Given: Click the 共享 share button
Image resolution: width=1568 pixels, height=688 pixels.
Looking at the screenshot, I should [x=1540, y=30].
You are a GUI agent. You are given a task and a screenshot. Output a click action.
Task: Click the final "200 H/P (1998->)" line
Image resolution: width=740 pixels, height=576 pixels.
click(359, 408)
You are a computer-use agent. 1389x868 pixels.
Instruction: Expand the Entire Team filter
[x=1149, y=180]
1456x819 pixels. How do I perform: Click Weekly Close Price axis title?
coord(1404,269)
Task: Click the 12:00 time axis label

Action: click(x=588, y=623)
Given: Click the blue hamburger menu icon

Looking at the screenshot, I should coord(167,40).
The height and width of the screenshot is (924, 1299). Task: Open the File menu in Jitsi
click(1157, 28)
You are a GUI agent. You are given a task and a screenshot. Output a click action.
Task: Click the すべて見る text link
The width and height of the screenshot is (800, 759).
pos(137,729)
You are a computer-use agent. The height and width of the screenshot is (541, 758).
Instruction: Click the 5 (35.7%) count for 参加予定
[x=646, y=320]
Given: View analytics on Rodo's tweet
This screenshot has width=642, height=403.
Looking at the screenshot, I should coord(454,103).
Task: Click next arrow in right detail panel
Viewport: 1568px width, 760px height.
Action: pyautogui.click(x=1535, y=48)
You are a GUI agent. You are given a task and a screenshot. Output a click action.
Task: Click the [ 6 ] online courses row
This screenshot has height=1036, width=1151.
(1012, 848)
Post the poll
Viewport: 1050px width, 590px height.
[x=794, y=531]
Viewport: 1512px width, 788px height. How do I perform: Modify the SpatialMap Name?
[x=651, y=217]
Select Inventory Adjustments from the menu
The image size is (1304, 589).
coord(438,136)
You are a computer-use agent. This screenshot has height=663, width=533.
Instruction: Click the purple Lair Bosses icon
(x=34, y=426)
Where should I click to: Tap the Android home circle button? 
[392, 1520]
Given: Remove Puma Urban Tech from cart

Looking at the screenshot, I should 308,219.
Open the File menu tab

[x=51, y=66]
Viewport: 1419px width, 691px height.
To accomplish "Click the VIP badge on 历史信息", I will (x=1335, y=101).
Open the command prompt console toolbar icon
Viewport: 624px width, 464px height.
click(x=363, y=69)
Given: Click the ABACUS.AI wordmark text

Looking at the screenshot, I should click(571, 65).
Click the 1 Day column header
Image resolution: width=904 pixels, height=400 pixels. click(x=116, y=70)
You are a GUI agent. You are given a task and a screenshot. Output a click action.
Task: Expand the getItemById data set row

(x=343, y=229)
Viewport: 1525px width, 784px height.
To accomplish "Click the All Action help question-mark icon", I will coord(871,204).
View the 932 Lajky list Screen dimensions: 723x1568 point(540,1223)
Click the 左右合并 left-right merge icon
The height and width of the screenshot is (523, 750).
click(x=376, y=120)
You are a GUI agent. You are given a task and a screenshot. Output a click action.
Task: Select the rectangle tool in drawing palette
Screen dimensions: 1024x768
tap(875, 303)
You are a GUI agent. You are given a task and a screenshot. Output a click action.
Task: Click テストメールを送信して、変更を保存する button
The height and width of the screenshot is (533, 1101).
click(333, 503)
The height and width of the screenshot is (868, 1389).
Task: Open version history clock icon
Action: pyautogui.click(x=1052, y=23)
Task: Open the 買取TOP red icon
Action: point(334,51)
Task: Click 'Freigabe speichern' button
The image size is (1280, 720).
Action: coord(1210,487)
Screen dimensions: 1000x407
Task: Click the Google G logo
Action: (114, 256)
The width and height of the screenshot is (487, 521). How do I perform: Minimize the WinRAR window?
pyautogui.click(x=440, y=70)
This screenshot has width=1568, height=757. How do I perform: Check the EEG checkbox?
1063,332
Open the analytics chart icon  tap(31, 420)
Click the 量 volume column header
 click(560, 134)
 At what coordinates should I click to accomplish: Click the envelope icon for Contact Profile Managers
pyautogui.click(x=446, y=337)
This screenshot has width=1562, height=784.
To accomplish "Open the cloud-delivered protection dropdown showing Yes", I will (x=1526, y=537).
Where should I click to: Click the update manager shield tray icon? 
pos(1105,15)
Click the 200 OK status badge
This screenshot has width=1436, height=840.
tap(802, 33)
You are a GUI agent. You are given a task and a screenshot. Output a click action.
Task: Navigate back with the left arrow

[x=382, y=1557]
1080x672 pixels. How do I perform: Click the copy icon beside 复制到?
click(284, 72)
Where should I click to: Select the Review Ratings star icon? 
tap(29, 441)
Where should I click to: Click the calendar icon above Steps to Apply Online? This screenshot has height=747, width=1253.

════

## YANG DIMINTA
Bisakah Anda menyalin kata demi kata baris-baris catatan di atas, mulai dari baris yang memuat "Given: Click the blue hamburger menu icon" sampai dengan baris yang memuat "Image resolution: width=904"?

## HASIL
Given: Click the blue hamburger menu icon

Looking at the screenshot, I should coord(167,40).
The height and width of the screenshot is (924, 1299). Task: Open the File menu in Jitsi
click(1157, 28)
You are a GUI agent. You are given a task and a screenshot. Output a click action.
Task: Click the すべて見る text link
The width and height of the screenshot is (800, 759).
pos(137,729)
You are a computer-use agent. The height and width of the screenshot is (541, 758).
Instruction: Click the 5 (35.7%) count for 参加予定
[x=646, y=320]
Given: View analytics on Rodo's tweet
This screenshot has width=642, height=403.
Looking at the screenshot, I should coord(454,103).
Task: Click next arrow in right detail panel
Viewport: 1568px width, 760px height.
Action: pyautogui.click(x=1535, y=48)
You are a GUI agent. You are given a task and a screenshot. Output a click action.
Task: Click the [ 6 ] online courses row
This screenshot has height=1036, width=1151.
(1012, 848)
Post the poll
Viewport: 1050px width, 590px height.
[x=794, y=531]
Viewport: 1512px width, 788px height. How do I perform: Modify the SpatialMap Name?
[x=651, y=217]
Select Inventory Adjustments from the menu
The image size is (1304, 589).
coord(438,136)
You are a computer-use agent. This screenshot has height=663, width=533.
Instruction: Click the purple Lair Bosses icon
(x=34, y=426)
Where should I click to: Tap the Android home circle button? 
[392, 1520]
Given: Remove Puma Urban Tech from cart

Looking at the screenshot, I should 308,219.
Open the File menu tab

[x=51, y=66]
Viewport: 1419px width, 691px height.
To accomplish "Click the VIP badge on 历史信息", I will (x=1335, y=101).
Open the command prompt console toolbar icon
Viewport: 624px width, 464px height.
click(x=363, y=69)
Given: Click the ABACUS.AI wordmark text

Looking at the screenshot, I should click(571, 65).
Click the 1 Day column header
Image resolution: width=904 pixels, height=400 pixels. click(x=116, y=70)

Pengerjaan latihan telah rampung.